Table of Contents
Cardiovascular Psychiatry and Neurology
Volume 2010, Article ID 687067, 14 pages
http://dx.doi.org/10.1155/2010/687067
Review Article

Targeting S100B in Cerebral Ischemia and in Alzheimer's Disease

1Department of Biomedical Sciences, Saitama Medical Center and University, 1981 Kamoda, Kawagoe, Saitama 350-8550, Japan
2Department of Pathology, Saitama Medical Center and University, 1981 Kamoda, Kawagoe, Saitama 350-8550, Japan
3Department of Biomedical Sciences, Regenerative Medicine Institute, Cedars-Sinai Medical Center, 8700 Beverly Boulevard, Los Angeles, CA 90048, USA
4Department of Neurosurgery, Maxine Dunitz Neurosurgical Institute, Cedars-Sinai Medical Center, 8700 Beverly Boulevard, Los Angeles, CA 90048, USA
5Department of Medicine, David Geffen School of Medicine, University of California, Los Angeles, 8700 Beverly Boulevard, Los Angeles, CA 90048, USA

Received 31 March 2010; Revised 25 June 2010; Accepted 20 July 2010

Academic Editor: Rosario Donato

Copyright © 2010 Takashi Mori et al. This is an open access article distributed under the Creative Commons Attribution License, which permits unrestricted use, distribution, and reproduction in any medium, provided the original work is properly cited.

Abstract

S100B is an EF-hand calcium-binding protein that exerts both intracellular and extracellular effects on a variety of cellular processes. The protein is predominantly expressed in the central nervous system by astrocytes, both physiologically and during the course of neurological disease. In the healthy adult brain and during development, constitutive S100B expression acts as a trophic factor to drive neurite extension and to referee neuroplasticity. Yet, when induced during central nervous system disease, the protein can take on maladaptive roles and thereby exacerbate brain pathology.
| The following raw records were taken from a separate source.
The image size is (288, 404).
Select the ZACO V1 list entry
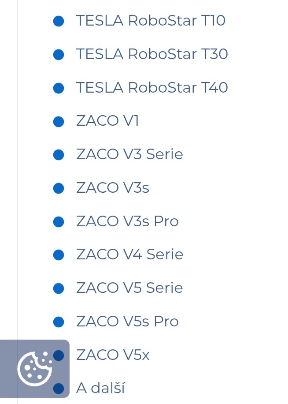pyautogui.click(x=107, y=121)
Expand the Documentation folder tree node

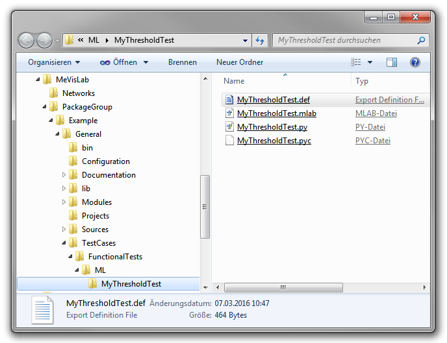pos(64,175)
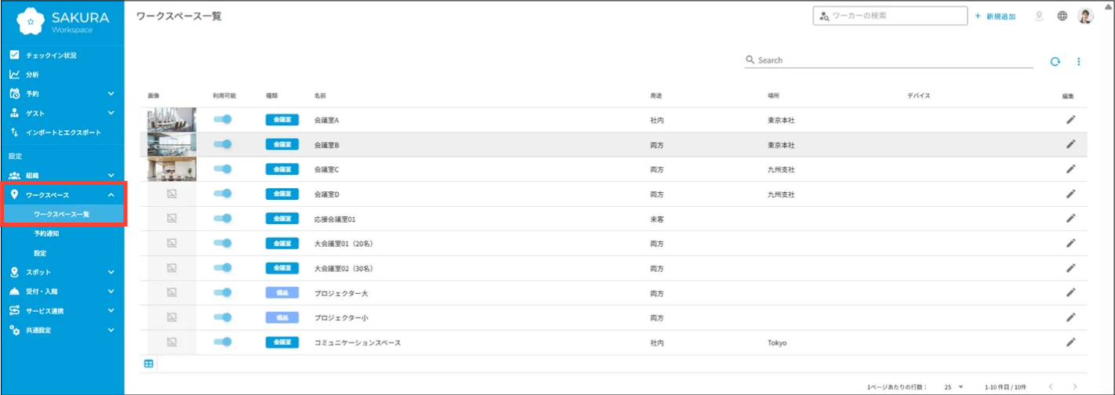Toggle availability switch for 会議室D
This screenshot has height=395, width=1115.
coord(223,194)
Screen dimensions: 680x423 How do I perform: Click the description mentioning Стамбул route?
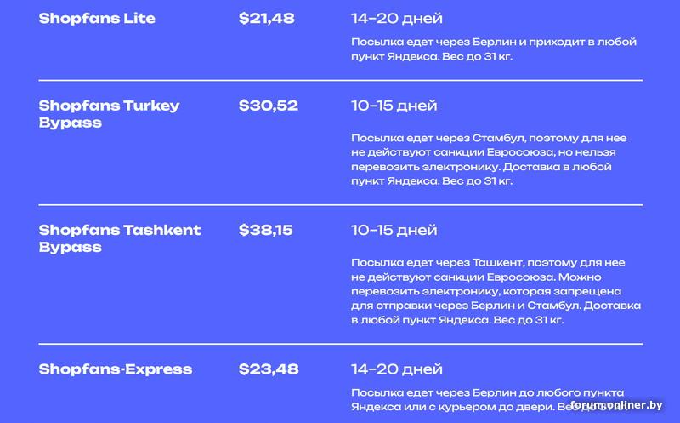coord(489,159)
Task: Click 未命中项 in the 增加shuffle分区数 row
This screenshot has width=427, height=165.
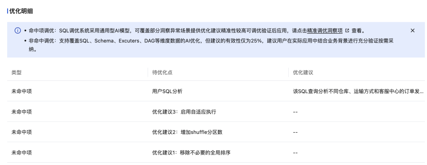Action: click(x=21, y=132)
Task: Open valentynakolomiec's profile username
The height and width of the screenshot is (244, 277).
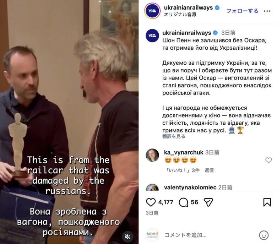Action: click(190, 187)

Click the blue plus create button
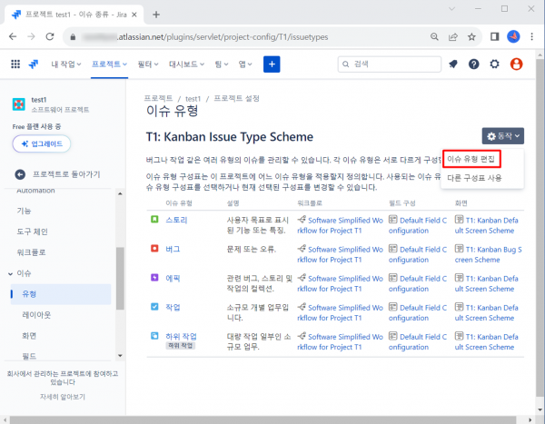click(272, 64)
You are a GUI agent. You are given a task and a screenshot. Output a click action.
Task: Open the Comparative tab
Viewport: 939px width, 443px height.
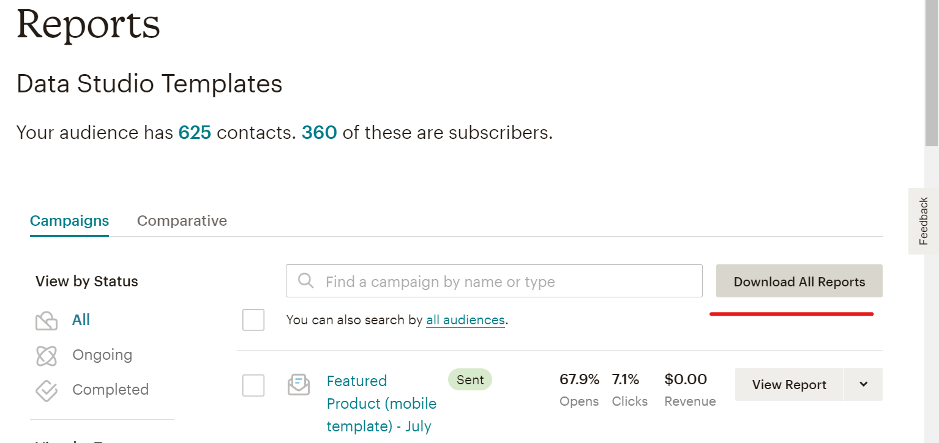pyautogui.click(x=182, y=221)
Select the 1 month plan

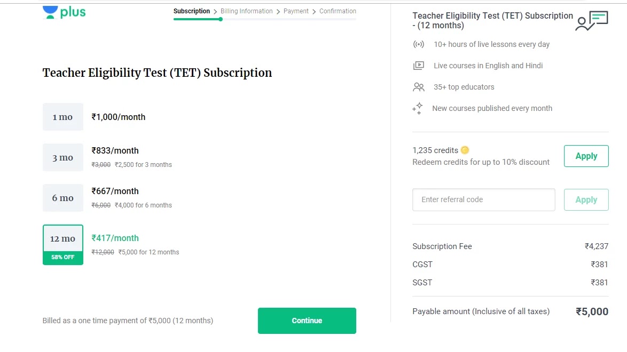tap(63, 117)
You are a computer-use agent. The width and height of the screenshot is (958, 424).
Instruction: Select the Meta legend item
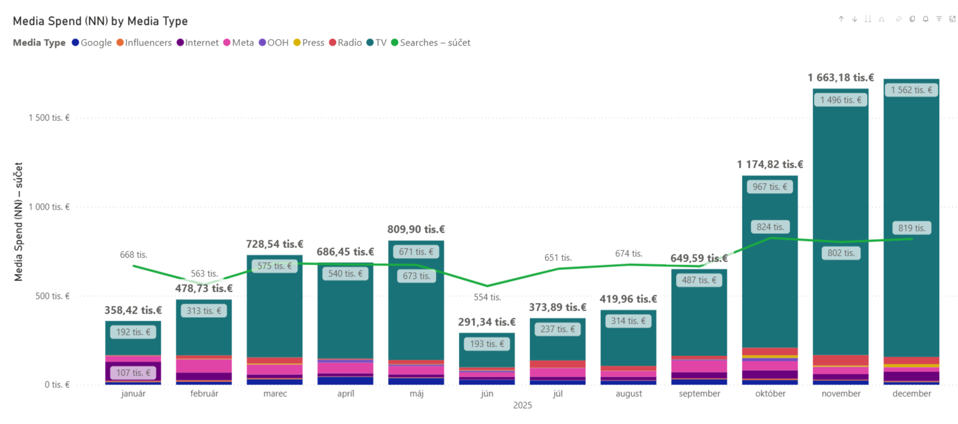point(238,43)
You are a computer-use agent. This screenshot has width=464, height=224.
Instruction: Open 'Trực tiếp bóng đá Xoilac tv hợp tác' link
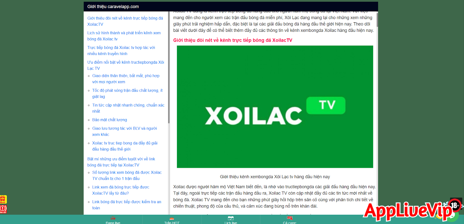pos(121,51)
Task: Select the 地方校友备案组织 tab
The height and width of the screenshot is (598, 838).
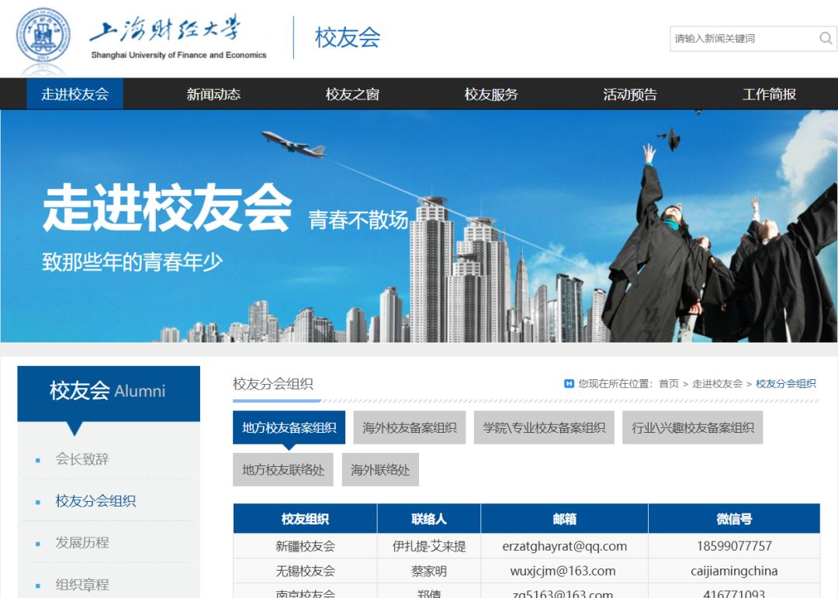Action: tap(289, 427)
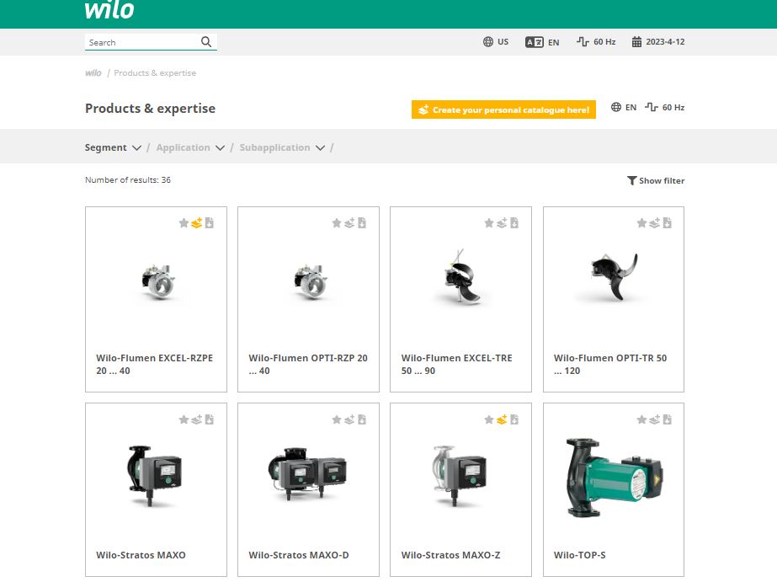The image size is (777, 582).
Task: Open the Show filter panel
Action: point(656,180)
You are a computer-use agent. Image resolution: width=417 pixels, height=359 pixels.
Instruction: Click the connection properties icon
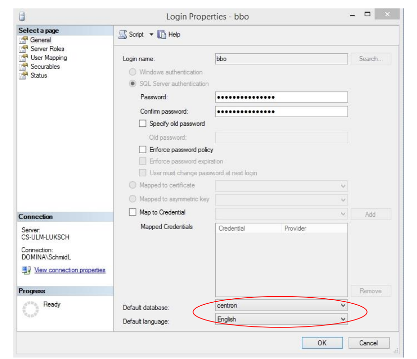pos(26,270)
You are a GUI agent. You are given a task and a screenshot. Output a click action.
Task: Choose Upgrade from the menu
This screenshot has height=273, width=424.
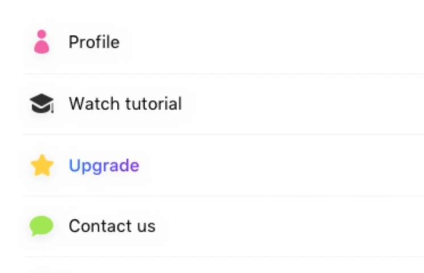104,166
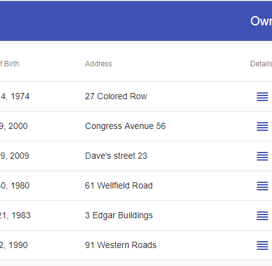Open details for 27 Colored Row
Screen dimensions: 272x266
point(262,97)
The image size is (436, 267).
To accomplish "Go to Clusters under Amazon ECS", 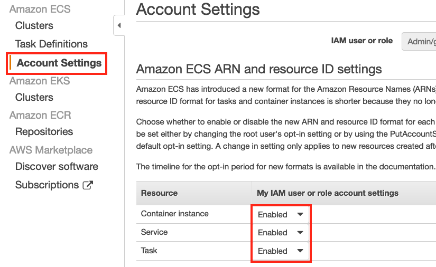I will (x=34, y=25).
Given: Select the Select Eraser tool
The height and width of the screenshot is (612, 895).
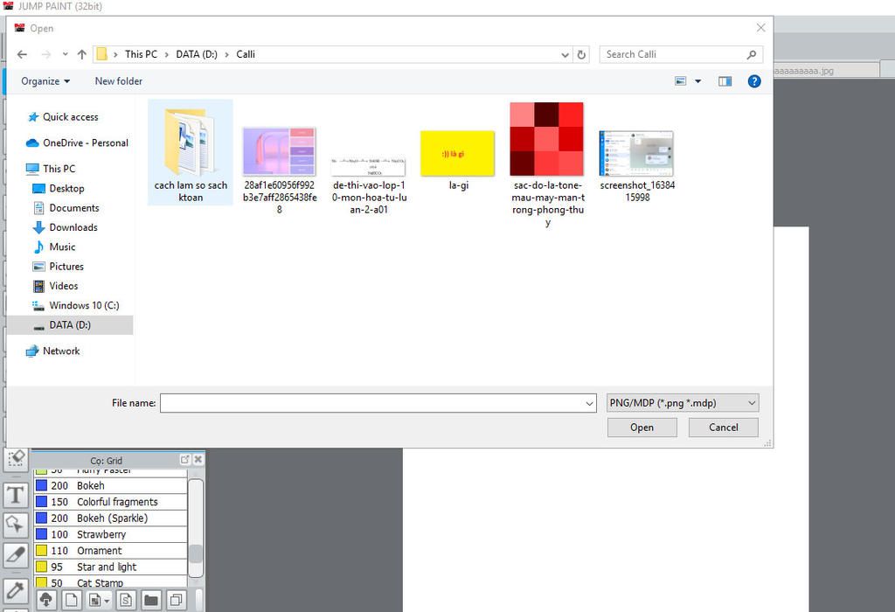Looking at the screenshot, I should tap(15, 458).
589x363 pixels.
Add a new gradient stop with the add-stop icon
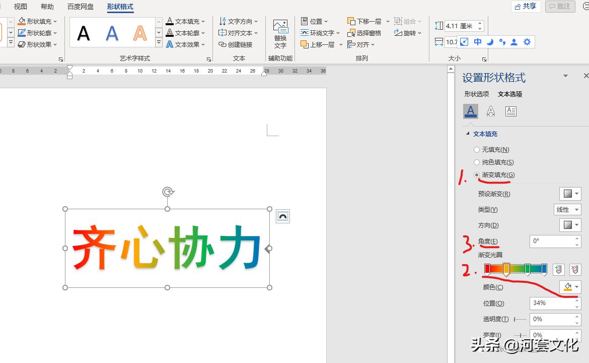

Based on genetic and pharmacological lines of evidence, we consider such deleterious roles of S100B in two common brain pathologies: ischemic stroke and Alzheimer's disease (AD). In rodent models of ischemic brain damage, S100B is induced early on during the subacute phase, where it exacerbates gliosis and delayed infarct expansion and thereby worsens functional recovery. In mouse models of AD, S100B drives brain inflammation and gliosis that accelerate cerebral amyloidosis. Pharmacological inhibition of S100B synthesis mitigates hallmark pathologies of both brain diseases, opening the door for translational approaches to treat these devastating neurological disorders.